Tommy Henry

No. 6
- Position: Defensive back

Personal information
- Born: November 4, 1969 (age 55) Arcadia, Florida, U.S.
- Height: 6 ft 0 in (1.83 m)
- Weight: 200 lb (91 kg)

Career information
- College: Florida State

Career history
- Sacramento Gold Miners (1993); Toronto Argonauts (1994–1995); Ottawa Rough Riders (1996); Edmonton Eskimos (1997–1998); Saskatchewan Roughriders (1998); Tampa Bay Storm (1999–2001); Hamilton Tiger-Cats (1999); Toronto Phantoms (2001–2002); Orlando Predators (2002);

Awards and highlights
- Grey Cup champion (1999); Second -team All-Arena (2000); AFL All-Rookie Team (1999);

Career CFL statistics
- Tackles: 235
- Interceptions: 19
- Sacks: 3.0

Career Arena League statistics
- Tackles: 207
- Pass breakups: 93
- Interceptions: 7
- Forced fumbles: 5
- Stats at ArenaFan.com

= Tommy Henry (American football) =

American gridiron football player (born 1969)

Thomas Henry (born November 4, 1969) is an American former professional football defensive back who played six seasons in the Canadian Football League (CFL) with the Sacramento Gold Miners, Toronto Argonauts, Ottawa Rough Riders, Edmonton Eskimos, Saskatchewan Roughriders and Hamilton Tiger-Cats. He played college football at Florida State University. He was also a member of the Tampa Bay Storm, Toronto Phantoms and Orlando Predators of the Arena Football League (AFL).

==Professional career==

===Sacramento Gold Miners===
Henry played for the Sacramento Gold Miners in 1993.

===Toronto Argonauts===
Henry played for the Toronto Argonauts from 1994 to 1995.

===Ottawa Rough Riders===
Henry played for the Ottawa Rough Riders in 1996.

===Edmonton Eskimos===
Henry played for the Edmonton Eskimos from 1997 to 1998.
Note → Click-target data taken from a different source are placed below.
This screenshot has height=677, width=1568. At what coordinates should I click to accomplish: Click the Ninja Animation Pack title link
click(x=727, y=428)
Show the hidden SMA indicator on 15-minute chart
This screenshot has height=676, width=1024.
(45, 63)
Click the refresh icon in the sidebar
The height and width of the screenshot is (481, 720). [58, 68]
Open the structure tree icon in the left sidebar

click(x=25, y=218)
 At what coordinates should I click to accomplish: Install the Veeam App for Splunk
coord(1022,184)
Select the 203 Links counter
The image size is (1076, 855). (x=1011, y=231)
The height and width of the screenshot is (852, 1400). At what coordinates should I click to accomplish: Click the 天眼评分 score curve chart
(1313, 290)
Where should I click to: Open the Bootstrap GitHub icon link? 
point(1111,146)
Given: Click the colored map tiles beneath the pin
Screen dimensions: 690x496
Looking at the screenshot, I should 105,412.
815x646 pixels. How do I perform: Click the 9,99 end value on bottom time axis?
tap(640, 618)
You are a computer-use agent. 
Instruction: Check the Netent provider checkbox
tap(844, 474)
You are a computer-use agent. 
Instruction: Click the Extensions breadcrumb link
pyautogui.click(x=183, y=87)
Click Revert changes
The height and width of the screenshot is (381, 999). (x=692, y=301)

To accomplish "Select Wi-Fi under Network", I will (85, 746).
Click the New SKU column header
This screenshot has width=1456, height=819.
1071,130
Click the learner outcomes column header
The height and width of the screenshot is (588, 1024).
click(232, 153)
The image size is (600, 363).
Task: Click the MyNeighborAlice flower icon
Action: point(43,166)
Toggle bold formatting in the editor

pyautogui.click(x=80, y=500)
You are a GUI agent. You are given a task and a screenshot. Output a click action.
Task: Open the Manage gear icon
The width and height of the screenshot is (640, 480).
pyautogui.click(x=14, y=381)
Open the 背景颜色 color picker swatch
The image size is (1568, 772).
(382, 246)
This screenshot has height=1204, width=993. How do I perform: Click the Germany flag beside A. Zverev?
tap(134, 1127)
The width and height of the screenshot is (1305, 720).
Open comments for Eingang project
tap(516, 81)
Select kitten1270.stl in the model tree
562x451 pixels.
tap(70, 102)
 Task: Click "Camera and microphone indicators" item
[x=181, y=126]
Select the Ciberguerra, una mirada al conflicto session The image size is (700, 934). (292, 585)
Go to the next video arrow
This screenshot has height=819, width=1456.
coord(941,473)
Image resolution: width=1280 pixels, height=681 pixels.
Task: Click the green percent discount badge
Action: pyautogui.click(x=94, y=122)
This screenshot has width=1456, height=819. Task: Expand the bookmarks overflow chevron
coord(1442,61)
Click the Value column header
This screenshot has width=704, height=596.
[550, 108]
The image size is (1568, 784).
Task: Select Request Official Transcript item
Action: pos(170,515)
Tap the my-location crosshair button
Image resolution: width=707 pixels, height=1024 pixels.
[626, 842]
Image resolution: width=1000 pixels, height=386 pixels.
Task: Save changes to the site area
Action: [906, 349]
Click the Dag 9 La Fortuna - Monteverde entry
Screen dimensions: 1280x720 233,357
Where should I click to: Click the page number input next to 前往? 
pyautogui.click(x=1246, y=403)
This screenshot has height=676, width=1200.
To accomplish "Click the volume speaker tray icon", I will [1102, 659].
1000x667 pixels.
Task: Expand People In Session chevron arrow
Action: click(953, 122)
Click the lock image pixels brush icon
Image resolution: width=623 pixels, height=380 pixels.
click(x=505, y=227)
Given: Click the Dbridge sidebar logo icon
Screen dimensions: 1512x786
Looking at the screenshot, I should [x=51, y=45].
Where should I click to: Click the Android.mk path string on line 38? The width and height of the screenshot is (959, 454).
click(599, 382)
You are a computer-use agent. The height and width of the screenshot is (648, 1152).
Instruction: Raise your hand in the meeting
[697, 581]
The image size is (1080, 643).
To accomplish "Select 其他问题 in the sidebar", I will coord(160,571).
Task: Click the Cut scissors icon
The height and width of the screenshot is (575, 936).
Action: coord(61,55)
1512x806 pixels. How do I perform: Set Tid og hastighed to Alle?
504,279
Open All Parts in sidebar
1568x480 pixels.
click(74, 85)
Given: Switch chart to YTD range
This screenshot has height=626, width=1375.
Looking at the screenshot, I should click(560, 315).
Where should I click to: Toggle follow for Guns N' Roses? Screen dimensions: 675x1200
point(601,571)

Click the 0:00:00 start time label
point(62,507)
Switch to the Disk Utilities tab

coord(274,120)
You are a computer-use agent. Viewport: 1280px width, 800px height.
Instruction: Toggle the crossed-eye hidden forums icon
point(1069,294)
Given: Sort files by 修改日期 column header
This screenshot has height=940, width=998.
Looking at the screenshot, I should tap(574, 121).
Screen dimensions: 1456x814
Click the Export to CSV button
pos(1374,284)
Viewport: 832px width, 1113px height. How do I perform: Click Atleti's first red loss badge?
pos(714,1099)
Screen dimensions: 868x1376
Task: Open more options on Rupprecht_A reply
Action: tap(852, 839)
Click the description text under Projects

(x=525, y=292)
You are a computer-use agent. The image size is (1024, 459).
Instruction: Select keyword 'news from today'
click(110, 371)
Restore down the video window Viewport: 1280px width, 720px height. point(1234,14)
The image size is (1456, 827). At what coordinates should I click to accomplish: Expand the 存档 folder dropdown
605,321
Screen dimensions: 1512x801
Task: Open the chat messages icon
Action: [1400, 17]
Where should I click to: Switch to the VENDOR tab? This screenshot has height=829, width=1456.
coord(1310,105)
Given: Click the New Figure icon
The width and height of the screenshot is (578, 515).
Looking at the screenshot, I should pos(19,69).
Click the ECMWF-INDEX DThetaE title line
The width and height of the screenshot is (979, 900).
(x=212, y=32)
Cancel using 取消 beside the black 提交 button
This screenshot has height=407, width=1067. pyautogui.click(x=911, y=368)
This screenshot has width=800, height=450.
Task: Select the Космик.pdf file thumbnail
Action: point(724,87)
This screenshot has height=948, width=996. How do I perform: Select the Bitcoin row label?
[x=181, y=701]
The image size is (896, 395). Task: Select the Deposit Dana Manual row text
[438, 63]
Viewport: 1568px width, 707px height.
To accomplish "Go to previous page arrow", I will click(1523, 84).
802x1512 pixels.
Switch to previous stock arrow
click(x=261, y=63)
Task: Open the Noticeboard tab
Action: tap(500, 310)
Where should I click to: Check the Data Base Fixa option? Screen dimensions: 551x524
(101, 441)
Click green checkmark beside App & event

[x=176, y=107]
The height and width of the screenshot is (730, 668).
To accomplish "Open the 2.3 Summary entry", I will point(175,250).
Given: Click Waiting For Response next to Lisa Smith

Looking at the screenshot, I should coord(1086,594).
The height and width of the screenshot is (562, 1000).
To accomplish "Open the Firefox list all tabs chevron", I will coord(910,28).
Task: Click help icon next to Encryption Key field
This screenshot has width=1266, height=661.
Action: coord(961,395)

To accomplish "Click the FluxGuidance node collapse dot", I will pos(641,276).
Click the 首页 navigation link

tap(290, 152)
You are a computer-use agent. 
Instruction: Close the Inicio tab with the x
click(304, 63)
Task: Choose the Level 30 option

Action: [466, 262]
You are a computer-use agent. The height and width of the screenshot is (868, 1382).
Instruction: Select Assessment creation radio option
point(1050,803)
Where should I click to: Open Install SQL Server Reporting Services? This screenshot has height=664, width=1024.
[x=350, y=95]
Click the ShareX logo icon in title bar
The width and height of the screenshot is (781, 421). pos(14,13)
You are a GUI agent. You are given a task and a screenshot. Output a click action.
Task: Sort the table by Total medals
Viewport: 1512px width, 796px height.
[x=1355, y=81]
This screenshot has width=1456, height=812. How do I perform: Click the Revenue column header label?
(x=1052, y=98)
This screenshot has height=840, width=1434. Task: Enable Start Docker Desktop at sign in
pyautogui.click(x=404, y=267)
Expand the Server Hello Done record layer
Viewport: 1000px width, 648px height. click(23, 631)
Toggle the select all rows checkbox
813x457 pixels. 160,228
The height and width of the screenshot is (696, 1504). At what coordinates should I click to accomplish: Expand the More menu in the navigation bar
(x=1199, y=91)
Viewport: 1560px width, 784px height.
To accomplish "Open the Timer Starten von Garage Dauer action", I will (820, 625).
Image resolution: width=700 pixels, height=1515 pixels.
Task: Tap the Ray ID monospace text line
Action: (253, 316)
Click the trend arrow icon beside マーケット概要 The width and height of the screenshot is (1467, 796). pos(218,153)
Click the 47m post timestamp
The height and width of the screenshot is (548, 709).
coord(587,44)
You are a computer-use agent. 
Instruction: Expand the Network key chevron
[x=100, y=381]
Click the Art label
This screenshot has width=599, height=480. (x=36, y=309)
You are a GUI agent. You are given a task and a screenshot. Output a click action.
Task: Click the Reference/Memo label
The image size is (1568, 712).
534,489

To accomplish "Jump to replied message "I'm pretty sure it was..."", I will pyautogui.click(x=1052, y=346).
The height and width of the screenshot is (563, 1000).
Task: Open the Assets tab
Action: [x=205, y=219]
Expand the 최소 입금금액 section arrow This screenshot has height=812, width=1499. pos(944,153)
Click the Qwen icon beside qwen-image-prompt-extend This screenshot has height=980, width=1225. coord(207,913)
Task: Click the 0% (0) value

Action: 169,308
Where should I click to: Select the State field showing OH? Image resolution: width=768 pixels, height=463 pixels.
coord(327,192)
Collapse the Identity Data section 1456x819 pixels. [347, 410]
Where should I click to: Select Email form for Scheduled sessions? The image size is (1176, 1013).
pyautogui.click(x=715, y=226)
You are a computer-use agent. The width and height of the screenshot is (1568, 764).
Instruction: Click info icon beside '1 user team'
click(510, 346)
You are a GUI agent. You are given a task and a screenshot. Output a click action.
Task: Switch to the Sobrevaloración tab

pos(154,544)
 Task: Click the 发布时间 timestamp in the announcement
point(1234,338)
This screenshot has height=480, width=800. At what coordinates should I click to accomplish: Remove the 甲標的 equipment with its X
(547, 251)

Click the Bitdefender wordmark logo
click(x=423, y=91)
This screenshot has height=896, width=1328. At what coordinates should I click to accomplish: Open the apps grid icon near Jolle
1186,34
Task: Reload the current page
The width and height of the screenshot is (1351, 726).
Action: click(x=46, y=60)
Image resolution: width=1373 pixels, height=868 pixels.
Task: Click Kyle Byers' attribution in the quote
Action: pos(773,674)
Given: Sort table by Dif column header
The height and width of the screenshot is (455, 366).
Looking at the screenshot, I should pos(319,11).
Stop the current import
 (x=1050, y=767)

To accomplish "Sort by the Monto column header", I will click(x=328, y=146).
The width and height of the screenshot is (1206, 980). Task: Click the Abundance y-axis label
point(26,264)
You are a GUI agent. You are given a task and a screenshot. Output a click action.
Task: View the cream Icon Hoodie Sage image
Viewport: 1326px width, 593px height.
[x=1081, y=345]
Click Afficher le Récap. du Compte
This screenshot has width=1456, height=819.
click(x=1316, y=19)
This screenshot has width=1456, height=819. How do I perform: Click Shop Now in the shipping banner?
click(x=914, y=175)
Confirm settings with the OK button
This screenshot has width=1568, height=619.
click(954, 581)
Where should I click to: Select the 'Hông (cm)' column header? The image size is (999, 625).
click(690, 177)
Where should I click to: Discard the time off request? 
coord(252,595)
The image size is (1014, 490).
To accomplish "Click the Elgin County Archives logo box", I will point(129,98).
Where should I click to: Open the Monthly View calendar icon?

===Saskatchewan Roughriders===
Henry played for the Saskatchewan Roughriders in 1998.

===Tampa Bay Storm===
Henry played for the Tampa Bay Storm from 1999 to 2001, earning Second Team All-Arena honors in 2000 and being named to the AFL All-Rookie Team in 1999.

===Hamilton Tiger-Cats===
Henry signed with the Hamilton Tiger-Cats in September 1999. The Tiger-Cats won the 87th Grey Cup against the Calgary Stampeders on November 28, 1999.

===Toronto Phantoms===
Henry was traded to the Toronto Phantoms from the Tampa Bay Storm on November 12, 2001. He was released by the Phantoms on May 14, 2002.

===Orlando Predators===
Henry signed with the Orlando Predators on May 22, 2002. He was released by the Predators on July 9, 2002.